• Role: Trainee Patent Attorney
  • Location: London
  • University: Cambridge
  • Degree: MSci Natural Sciences (Materials Science)
  • Organisation: Reddie & Grose

Joanne Pham

I often get asked about how I found myself in the legal profession after graduating with a science degree. The profession is so technical that to become a qualified patent attorney, a science degree is either required, or strongly preferred. Since starting at Reddie & Grose, I have not stopped using my technical knowledge. Instead, I apply my technical knowledge in ways that may seem less traditional.

Why did you choose a job in this sector/profession?

I first encountered Intellectual Property through a short course offered as part of my degree. At the time, I was not yet seriously thinking about my career prospects. However, I did know that I did not want to stay in academia and becoming a patent attorney would tick that box.
When I eventually got round to it, I researched more about the profession and applied to attend an open day offered by one of the firms. At the open day, there was strong emphasis on how if you have a curiosity for ‘how things work’, then this could be the profession for you. Realising that I enjoy watching shows from ‘How It’s Made’ to cooking shows on how to make gourmet versions of childhood snacks, it became apparent that I do have such curiosity and that this actually could be the profession for me.

How did you get your job at Reddie & Grose LLP?

I knew I wanted to work in London and for a medium to large sized firm and started applying from there. The application process at Reddie & Grose was straightforward and started off with an online application form. Thanks to that, it turns out that Reddie & Grose was the first firm that I applied to.

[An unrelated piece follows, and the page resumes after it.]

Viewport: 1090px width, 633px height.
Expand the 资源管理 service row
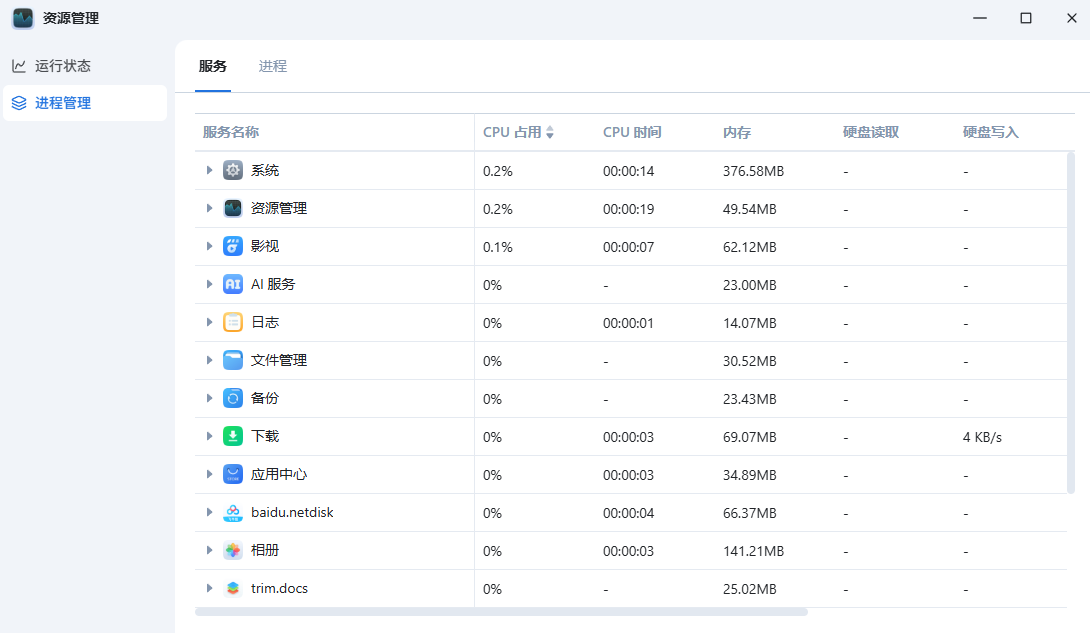(x=209, y=209)
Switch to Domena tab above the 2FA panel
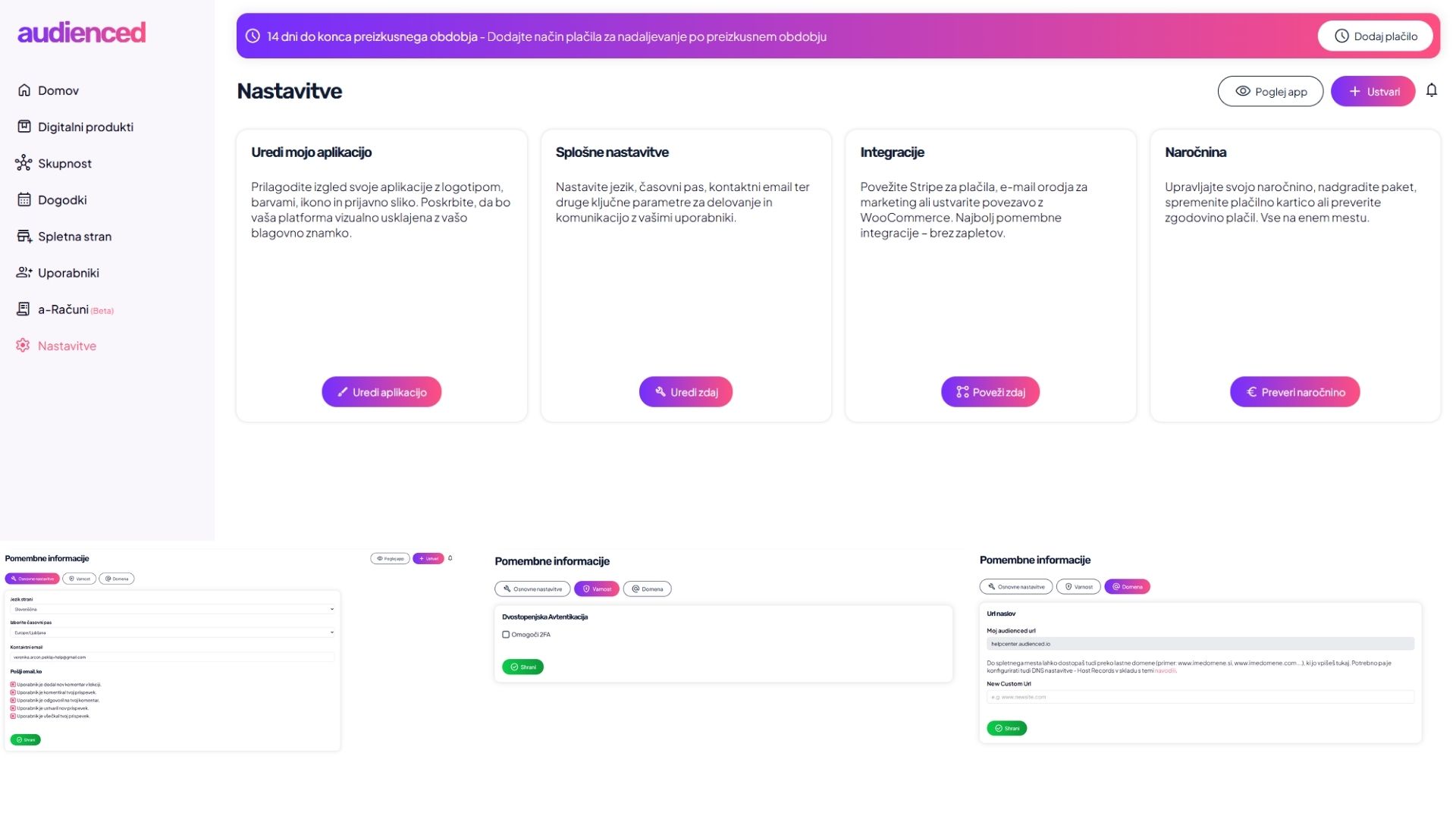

The HR team at Reddie & Grose were very efficient and I quickly had a first interview lined up. On the day, I had to do a technical written task prior to the first interview with one of the firm’s Partners. Before I knew it, I had a second interview arranged. The second interview was more technical and the written task I previously completed formed the basis for discussion.

This was followed by coffee with some of the firm’s current trainees. Here, the tables turned and I became the one asking questions. The coffee was informal and I found out more about the ins and outs of working at Reddie & Grose. When the offer came around, I quickly accepted.

What are your main duties/roles?

As a trainee, you aren’t expected to know how to do everything from the get-go and largely train on-the-job. I work very closely with my supervising partner through the various steps of getting a real patent application to grant. It takes a while from drafting a patent application to getting the patent application to grant. As such, I get assigned cases at various stages in the patent application process.

With every case, I first start off spending time understanding the invention. Then, I would typically have a meeting with my supervising partner to discuss what action we need to take next. This may involve writing a letter to the client to advise them on what to do next, a letter to patent examiners responding to their objections, or a letter to foreign attorneys instructing them on what to do next. I would then go away and get on with it, before meeting up with my supervising partner again. We would review the work I did and discuss whether any amendments need to be made.

At Reddie & Grose, alongside training on-the-job with real cases, I also have regular in-house training days. On these training days, I work on hypothetical cases and receive feedback from a partner or qualified attorney. The training days complement my work with my supervising partner well and ensure that I am exposed to a variety of the core concepts of Intellectual Property law.

Do you have any advice for anyone wanting to get into the industry?

I found the open days offered by some firms very informative and you should definitely try to attend one of these. The profession is deadline driven and you will need to be able to prioritise workload in this type of environment. The job involves a lot of reading and writing (some people would call patent attorneys professional letter writers), so be prepared.

With regards to advice on the application process, the job is technical and you need to be able to break down ‘how things work’ in a way that is clear and precise. Practice doing this with everyday objects. It is very competitive to get a trainee patent attorney role, so do apply to many firms and tailor your application to that firm. Good luck!